I was very pleased to hear that the Commodity Futures Trading Commission is now taking a look at excessive speculation in the oil market as a reason for the drive up in prices for the price of gasoline. And I will bet anything, that there is excessive speculation in that market today.
These regulations would be fully enforceable by existing market oversight agencies and violators would be subject to significant penalties.
It’s critical that we protect these markets from the outset. We cannot afford to delay.
Second, the bill promotes green practices for farmers and foresters.
This is something that I am very interested in. California is the largest agricultural state. The legislation includes language that I authored to fund research on innovative and cost-effective methods for farmers and foresters to store carbon in the soil.
It is believed that farming and forestry practices to sequester carbon in the soil hold great potential to reduce our carbon footprint – and this is particularly true in my state.
But the fact is that we don’t yet know enough about the best ways to carry out carbon sequestration in California.
So, this legislation would help shed light on a number of practices farmers and foresters can take to sequester carbon.
The research would be funded through allowances for agriculture in the cap-and-trade system established by this Lieberman-Warner legislation.
Some of these practices could include several methods popular in my state, including:
- Row crop practices such as conservation tillage;
- Permanent crop practices including planting cover crops during the winter season, and using prunings for bioenergy production, rather than chipping, mulching or burning the material; and
- Practices to reduce the digestion-related emissions of methane gas from cattle and livestock.

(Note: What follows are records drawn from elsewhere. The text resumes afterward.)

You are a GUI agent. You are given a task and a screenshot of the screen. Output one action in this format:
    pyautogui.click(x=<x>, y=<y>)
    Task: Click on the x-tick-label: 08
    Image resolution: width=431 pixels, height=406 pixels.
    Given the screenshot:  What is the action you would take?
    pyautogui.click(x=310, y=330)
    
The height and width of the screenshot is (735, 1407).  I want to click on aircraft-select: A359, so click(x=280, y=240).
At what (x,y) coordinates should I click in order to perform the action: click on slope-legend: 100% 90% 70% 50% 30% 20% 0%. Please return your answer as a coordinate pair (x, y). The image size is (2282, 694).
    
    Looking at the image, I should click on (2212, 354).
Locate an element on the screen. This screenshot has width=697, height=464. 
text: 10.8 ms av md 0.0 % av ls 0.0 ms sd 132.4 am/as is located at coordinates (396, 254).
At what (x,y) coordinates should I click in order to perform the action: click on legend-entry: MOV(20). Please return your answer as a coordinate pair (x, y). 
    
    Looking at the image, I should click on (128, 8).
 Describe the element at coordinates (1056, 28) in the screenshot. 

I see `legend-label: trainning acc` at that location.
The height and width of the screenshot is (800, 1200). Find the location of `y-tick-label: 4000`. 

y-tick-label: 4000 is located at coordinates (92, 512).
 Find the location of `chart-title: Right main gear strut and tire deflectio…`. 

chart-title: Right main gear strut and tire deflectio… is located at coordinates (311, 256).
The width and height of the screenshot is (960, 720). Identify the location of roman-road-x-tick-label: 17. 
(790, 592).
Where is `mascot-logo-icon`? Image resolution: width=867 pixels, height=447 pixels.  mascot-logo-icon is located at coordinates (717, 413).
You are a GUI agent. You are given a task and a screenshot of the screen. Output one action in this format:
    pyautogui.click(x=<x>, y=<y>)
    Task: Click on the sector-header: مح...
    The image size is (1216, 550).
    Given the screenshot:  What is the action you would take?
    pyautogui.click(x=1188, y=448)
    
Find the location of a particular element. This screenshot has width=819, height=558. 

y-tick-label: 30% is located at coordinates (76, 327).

Third, this bill promotes low carbon fuels through a “Low Carbon Fuels Standard.”
Similar to the Clean Fuels and Vehicles Act which Senator Snowe and I introduced last year, this would require each major oil company selling gasoline in the United States to reduce the average lifecycle greenhouse gas emissions per unit of energy in their gasoline.
The provision ensures that that car and truck emissions go down as we increase the use of low carbon renewable fuel, such as cellulosic ethanol.
By improving the Renewable Fuels Standard, which requires the use of 36 billion gallons of renewable fuel by 2022, it assures that the climate benefits of this provision are realized.
My conclusion and bottom line: confronting global warming will require action on a broad scale.
To those in this Body who are dissenters, I can say this – if we don’t do it, when the science has coalesced, when the science tells us that the time is limited, when the science tells us we cannot stop it, because carbon dioxide doesn’t dissipate – there is no other option.
We must move away from carbon and we must move to other kinds of fuels, and do so quickly. And we must take these steps to aid the conversion of an American industry.
Also, most important, this bill will signal that the United States, after a long period of doing nothing, is prepared to stand up tall and to lead.
I want to thank Senator Warner and Senator Lieberman for this legislation.
I know that the Senior Senator from Virginia is here on the floor, and I know that he is going to retire at the end of the year. I just wanted him to know, very personally for me, how much I respect him. I respect your leadership on this issue, Senator Warner, I think it leaves you a great legacy, and I only hope that we will do justice to you by passing this legislation here today. So thank you so much for your leadership.